BEGIN RECORD EXCERPTS
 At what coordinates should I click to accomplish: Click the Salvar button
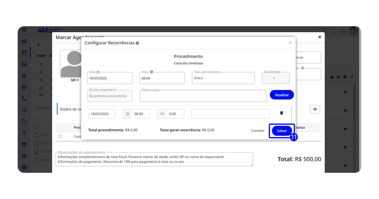[282, 131]
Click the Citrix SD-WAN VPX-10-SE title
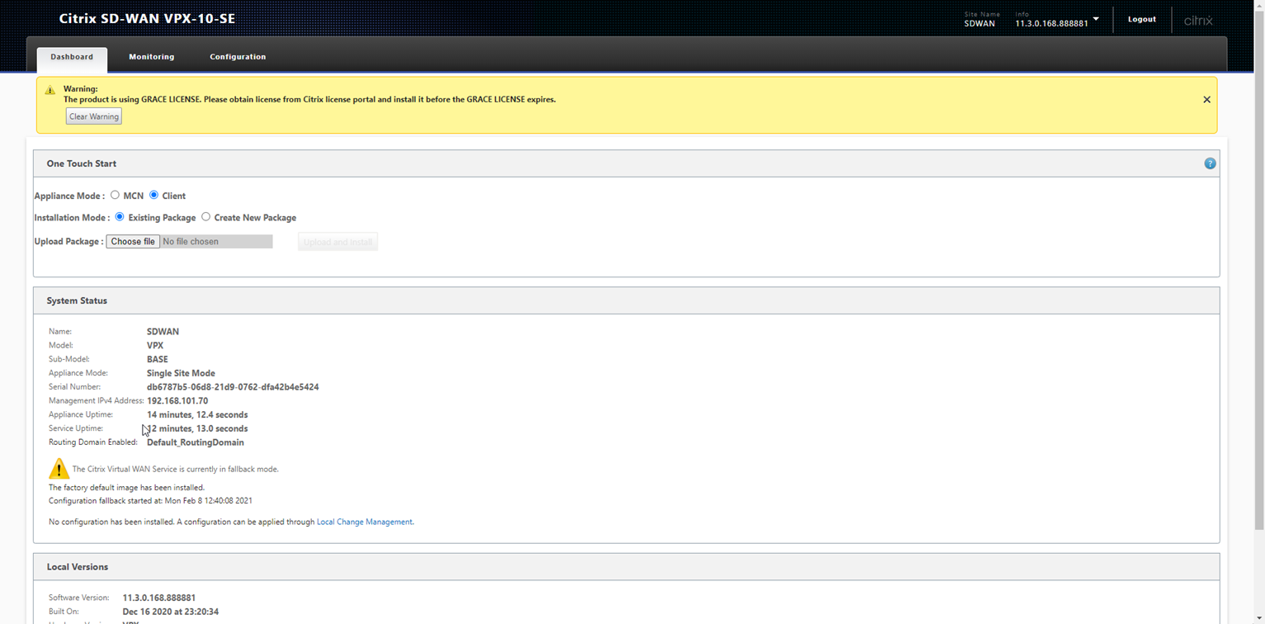This screenshot has width=1265, height=624. coord(147,18)

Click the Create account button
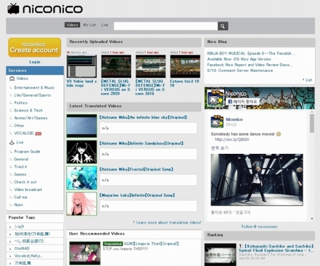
END RECORD EXCERPTS
Apart from its pictures, the data is to be repeated exactly.

 At what coordinates should I click to accomplish: Click the Salvar button
[282, 131]
Click the Citrix SD-WAN VPX-10-SE title
This screenshot has width=1265, height=624. coord(147,18)

Click the Create account button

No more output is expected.